* [Exercise objective]
In the records below, find the line with "This screenshot has height=533, width=629." and the line with "is (900, 831).". Print both exactly, along with every line between them, and no other line.

"""

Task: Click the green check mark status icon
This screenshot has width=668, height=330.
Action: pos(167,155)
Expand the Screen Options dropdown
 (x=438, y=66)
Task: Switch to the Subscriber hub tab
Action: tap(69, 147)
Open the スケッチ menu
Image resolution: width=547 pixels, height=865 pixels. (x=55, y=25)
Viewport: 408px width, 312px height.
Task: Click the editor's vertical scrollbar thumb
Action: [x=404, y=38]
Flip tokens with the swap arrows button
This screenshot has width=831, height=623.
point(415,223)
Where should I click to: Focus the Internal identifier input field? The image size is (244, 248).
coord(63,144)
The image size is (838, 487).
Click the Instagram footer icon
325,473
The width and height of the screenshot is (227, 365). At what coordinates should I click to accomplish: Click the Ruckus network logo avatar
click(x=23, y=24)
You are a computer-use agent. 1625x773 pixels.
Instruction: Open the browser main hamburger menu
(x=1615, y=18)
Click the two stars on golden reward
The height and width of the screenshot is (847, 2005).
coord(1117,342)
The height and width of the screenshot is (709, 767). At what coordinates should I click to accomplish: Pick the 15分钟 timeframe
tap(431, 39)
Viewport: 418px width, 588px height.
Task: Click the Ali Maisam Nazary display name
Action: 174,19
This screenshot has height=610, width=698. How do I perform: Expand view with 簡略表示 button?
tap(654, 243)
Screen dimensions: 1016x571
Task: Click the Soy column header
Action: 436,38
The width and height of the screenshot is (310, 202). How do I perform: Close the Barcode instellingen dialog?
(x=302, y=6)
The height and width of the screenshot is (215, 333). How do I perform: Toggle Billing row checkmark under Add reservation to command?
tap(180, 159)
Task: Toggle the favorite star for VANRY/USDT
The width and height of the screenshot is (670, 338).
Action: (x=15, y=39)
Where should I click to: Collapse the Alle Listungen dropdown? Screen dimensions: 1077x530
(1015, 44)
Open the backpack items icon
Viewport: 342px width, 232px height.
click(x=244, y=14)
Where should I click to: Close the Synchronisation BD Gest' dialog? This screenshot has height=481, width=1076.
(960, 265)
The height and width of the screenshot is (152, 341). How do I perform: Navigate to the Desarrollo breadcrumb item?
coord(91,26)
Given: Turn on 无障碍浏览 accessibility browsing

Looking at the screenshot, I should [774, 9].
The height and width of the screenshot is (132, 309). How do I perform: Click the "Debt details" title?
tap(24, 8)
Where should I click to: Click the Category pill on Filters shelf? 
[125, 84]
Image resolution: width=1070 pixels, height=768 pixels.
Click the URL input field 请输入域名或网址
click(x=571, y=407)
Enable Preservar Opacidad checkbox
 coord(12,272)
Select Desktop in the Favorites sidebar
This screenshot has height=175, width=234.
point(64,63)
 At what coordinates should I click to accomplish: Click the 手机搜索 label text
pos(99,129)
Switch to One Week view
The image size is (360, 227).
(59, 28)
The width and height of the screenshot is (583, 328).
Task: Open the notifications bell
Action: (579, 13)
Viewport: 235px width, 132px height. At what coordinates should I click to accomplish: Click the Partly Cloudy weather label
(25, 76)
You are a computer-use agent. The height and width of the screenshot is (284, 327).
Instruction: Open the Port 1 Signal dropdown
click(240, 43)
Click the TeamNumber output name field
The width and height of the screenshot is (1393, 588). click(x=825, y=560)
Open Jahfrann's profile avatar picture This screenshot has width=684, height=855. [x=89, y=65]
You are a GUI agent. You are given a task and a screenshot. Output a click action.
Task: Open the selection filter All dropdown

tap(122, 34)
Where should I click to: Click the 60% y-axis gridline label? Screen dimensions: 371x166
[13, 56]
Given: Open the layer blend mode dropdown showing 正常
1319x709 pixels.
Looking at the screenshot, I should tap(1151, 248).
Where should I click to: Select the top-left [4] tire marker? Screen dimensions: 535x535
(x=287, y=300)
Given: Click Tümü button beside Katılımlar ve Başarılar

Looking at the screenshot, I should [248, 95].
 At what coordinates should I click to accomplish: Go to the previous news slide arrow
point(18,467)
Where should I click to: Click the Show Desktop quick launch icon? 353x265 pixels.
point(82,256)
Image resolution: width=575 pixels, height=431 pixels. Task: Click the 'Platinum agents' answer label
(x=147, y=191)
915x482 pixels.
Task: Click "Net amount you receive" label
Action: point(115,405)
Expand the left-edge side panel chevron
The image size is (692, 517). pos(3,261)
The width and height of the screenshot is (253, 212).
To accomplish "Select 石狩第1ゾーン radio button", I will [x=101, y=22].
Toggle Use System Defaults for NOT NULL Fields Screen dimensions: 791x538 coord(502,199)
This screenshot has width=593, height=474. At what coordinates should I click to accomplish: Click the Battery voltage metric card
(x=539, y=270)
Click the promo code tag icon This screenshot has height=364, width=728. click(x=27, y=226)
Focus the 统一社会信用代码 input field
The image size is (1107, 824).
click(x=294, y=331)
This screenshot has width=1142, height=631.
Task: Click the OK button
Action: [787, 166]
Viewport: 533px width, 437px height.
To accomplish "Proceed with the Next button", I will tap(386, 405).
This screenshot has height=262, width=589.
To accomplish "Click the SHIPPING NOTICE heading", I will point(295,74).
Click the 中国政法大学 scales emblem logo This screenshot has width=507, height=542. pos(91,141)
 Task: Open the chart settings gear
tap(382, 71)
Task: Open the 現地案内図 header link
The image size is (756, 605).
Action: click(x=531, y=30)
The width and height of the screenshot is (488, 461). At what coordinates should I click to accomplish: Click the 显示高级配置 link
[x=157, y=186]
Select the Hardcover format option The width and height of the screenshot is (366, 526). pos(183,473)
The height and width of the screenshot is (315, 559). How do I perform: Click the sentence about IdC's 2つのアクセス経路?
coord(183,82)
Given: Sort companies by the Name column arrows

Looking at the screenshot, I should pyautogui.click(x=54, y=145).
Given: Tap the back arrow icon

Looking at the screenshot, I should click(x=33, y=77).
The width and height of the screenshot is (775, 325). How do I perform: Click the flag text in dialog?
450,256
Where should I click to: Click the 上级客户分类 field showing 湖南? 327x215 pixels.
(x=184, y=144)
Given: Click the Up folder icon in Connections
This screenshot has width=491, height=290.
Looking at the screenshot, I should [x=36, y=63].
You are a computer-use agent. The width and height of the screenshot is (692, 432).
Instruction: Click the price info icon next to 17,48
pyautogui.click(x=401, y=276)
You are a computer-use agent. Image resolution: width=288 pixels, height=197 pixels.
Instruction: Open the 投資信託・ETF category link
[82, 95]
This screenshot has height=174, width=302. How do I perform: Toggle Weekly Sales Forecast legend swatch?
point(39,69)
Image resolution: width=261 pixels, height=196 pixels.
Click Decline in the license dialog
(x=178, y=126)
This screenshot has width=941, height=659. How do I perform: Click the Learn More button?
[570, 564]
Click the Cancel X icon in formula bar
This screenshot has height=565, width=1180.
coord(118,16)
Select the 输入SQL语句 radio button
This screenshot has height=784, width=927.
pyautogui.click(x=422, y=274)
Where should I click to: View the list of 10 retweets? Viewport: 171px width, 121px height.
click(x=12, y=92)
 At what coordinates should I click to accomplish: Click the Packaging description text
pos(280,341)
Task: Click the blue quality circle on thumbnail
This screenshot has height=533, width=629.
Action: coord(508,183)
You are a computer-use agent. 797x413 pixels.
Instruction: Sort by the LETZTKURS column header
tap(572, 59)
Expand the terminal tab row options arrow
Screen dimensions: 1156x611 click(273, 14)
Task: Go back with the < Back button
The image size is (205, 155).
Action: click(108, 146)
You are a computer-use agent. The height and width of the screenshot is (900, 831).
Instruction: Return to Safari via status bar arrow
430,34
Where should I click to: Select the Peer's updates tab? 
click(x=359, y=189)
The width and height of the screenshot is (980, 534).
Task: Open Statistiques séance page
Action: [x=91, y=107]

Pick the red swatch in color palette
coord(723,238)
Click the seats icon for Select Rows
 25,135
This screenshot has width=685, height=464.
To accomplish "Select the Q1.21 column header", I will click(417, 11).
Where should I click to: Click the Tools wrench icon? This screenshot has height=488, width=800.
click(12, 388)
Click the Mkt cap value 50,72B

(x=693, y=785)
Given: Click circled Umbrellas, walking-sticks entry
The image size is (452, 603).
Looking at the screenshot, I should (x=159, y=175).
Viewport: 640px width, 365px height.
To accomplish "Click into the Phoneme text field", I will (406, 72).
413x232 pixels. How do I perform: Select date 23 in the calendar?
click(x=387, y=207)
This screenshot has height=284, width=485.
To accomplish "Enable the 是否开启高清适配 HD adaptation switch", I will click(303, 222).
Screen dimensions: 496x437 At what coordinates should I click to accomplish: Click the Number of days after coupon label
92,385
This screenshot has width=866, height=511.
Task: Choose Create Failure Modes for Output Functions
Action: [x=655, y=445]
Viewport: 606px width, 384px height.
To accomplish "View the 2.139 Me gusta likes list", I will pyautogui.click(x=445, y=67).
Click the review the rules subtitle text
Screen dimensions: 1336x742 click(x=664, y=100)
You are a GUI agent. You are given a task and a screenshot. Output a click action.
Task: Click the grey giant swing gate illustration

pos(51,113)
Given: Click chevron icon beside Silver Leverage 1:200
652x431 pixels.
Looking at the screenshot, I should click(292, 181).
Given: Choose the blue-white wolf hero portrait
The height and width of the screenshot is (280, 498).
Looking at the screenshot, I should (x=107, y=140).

"""

* [Result for this task]
This screenshot has height=533, width=629.
Action: coord(508,183)
You are a computer-use agent. 797x413 pixels.
Instruction: Sort by the LETZTKURS column header
tap(572, 59)
Expand the terminal tab row options arrow
Screen dimensions: 1156x611 click(273, 14)
Task: Go back with the < Back button
The image size is (205, 155).
Action: click(108, 146)
You are a computer-use agent. The height and width of the screenshot is (900, 831).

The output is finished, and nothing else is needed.